Career exploration in Vanderhoof agriculture

Local agriculture experts provide hands-on experience and career guidance to over 20 students from Nechako Lakes school district.

A Project Agriculture student pats a several-day-old calf at DMS Farm on Sept. 29. Whether it is horseshoe making

A Project Agriculture student pats a several-day-old calf at DMS Farm on Sept. 29. Whether it is horseshoe making

Whether it is horseshoe making, cattle vaccinating, or stream management, local agriculture experts provide hands-on experience and career guidance to over 20 students from Burns Lake, Fort St. James, Fraser Lake, and Vanderhoof last week.

Taking place from Sept. 27 to 29, the 26th annual Project Agriculture of Nechako Lakes school district not only gave Grade 10 to 12 students a snapshot of the agriculture industry, but also connect them with local employers for future opportunities, said Darren Carpenter, career and programs coordinator of School District No. 91.

With senior students given higher priority, applicants to the project are selected according to their interest in agriculture demonstrated by experience and future plans.

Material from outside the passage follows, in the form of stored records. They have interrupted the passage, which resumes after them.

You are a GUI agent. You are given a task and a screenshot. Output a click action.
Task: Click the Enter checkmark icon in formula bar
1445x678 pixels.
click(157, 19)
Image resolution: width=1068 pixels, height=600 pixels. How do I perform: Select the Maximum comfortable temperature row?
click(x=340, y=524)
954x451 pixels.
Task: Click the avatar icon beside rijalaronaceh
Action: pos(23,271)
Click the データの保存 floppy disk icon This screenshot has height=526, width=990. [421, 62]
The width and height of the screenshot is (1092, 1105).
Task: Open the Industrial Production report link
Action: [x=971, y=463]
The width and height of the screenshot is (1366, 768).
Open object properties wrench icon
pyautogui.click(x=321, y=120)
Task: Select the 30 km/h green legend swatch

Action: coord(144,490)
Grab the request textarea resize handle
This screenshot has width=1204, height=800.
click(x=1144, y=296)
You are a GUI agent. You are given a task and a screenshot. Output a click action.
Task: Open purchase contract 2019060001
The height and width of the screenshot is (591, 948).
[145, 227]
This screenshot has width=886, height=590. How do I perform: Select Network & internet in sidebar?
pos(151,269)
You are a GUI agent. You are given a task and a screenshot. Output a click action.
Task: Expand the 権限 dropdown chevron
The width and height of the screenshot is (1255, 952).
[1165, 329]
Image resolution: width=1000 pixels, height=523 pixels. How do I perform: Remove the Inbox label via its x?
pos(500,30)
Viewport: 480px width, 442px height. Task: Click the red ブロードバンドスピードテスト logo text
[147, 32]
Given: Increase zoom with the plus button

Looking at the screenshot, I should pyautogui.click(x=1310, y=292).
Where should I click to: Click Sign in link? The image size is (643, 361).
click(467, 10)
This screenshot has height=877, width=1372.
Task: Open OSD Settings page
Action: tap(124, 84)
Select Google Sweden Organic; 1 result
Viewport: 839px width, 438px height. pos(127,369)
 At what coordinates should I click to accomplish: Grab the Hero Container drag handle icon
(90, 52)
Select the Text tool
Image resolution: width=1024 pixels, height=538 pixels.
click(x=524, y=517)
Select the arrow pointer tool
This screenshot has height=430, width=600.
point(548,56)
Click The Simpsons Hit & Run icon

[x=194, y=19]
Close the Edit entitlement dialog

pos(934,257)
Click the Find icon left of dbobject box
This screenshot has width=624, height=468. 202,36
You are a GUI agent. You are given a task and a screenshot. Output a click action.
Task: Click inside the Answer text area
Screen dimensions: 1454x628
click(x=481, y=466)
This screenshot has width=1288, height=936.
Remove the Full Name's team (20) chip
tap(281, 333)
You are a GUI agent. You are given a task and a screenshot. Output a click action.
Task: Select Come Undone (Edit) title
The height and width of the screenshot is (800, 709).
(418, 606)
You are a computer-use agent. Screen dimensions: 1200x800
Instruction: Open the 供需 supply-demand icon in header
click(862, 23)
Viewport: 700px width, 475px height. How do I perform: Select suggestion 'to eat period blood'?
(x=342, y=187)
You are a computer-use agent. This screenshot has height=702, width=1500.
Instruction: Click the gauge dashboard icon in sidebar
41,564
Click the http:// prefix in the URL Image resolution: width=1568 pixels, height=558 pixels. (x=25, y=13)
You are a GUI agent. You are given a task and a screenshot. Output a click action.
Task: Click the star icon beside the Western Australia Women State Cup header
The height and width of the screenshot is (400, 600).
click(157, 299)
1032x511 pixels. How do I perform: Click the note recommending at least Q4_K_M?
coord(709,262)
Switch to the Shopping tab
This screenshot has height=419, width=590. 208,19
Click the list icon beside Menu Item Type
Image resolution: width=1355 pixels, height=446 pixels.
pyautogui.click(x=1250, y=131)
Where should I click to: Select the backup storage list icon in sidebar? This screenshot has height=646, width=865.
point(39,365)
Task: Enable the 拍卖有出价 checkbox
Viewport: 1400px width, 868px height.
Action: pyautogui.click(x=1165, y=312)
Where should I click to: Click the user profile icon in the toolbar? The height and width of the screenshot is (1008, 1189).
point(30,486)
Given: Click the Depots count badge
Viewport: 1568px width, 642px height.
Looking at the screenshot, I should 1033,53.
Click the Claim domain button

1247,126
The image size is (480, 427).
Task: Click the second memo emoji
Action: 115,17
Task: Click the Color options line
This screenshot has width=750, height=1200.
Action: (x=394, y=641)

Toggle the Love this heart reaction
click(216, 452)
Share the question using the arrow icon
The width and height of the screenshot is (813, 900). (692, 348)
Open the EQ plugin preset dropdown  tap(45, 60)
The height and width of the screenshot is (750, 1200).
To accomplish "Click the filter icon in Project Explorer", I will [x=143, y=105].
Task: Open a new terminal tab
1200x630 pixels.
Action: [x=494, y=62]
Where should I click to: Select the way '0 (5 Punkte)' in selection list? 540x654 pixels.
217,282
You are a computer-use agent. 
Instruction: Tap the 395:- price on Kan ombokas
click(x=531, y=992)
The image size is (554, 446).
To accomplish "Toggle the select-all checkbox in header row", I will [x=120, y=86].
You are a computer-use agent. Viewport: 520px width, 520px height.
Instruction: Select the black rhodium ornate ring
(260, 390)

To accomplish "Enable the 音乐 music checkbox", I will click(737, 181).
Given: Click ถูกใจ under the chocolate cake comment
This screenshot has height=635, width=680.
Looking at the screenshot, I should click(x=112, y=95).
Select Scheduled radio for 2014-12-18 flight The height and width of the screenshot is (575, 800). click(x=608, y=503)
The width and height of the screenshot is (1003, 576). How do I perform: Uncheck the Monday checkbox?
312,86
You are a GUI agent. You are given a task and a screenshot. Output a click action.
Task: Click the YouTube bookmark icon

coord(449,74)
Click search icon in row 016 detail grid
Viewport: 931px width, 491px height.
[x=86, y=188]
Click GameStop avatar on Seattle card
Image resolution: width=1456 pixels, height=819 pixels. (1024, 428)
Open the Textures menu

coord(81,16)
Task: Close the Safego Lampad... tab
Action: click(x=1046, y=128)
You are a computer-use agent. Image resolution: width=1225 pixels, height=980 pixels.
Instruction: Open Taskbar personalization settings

“If any of it sticks, it’s up to the students to touch base with us afterwards to spend a full day alone to job shadow, which may either turn into a job or at least clarify what works and what doesn’t for their future plans,” Carpenter said.

Supported by in-kind donations from local businesses, the three-day program kicked off with animal assessment and care at the Nechako Valley Animal Health Services, horseshoe forging with farrier Calvin Read, and cattle processing with Little Valley Farms’ team at BC Livestock’s auction yard. On the second and third day on rotational stations, students learned about ATV safety, horsemanship, hay hauling, dairy operations, as well as stream stewardship on DMS Farm. The project then wrapped up with meat cutting by Vanderhoof and Districts Co-op and sturgeon conservation at the Nechako White Sturgeon Conservation Centre.

Explaining animal illnesses and care through ultrasound scans and surgical equipment, veterinary technician Kelly Beal also participated in the project when she was a high school student.

“We didn’t have the vet clinic component, but we got a vet speaker,” Beal said. “I then followed up with him to  learn more.”

Brian Adams at DMS Farm taught students how to operate a farm tractor with its loader attachment.

“Just to give the students a bit of exposure on where their food is coming from, what we’re doing in the land and with the land,” Adams said. “So there’s more to just planting vegetables and potatoes on the ground.”

For Grade 11 student Joanna Penner from Nechako Valley Secondary, it was an opportunity to explore different farm management styles.

“I’ve grown up on a farm and never been sure what I wanted to do,” Penner said. “I enjoyed all of [the project,] but it’s more interesting how farms are run differently.

“I was looking at agriculture management, the business and cattle-work sides of it.”

Kasha Obarianyk from Lakes District Secondary also grew up with farming, but the project offered more than that for her.

“To get experience on what I haven’t done before,” Obarianyk said. “The dairy farm [here] was cool.”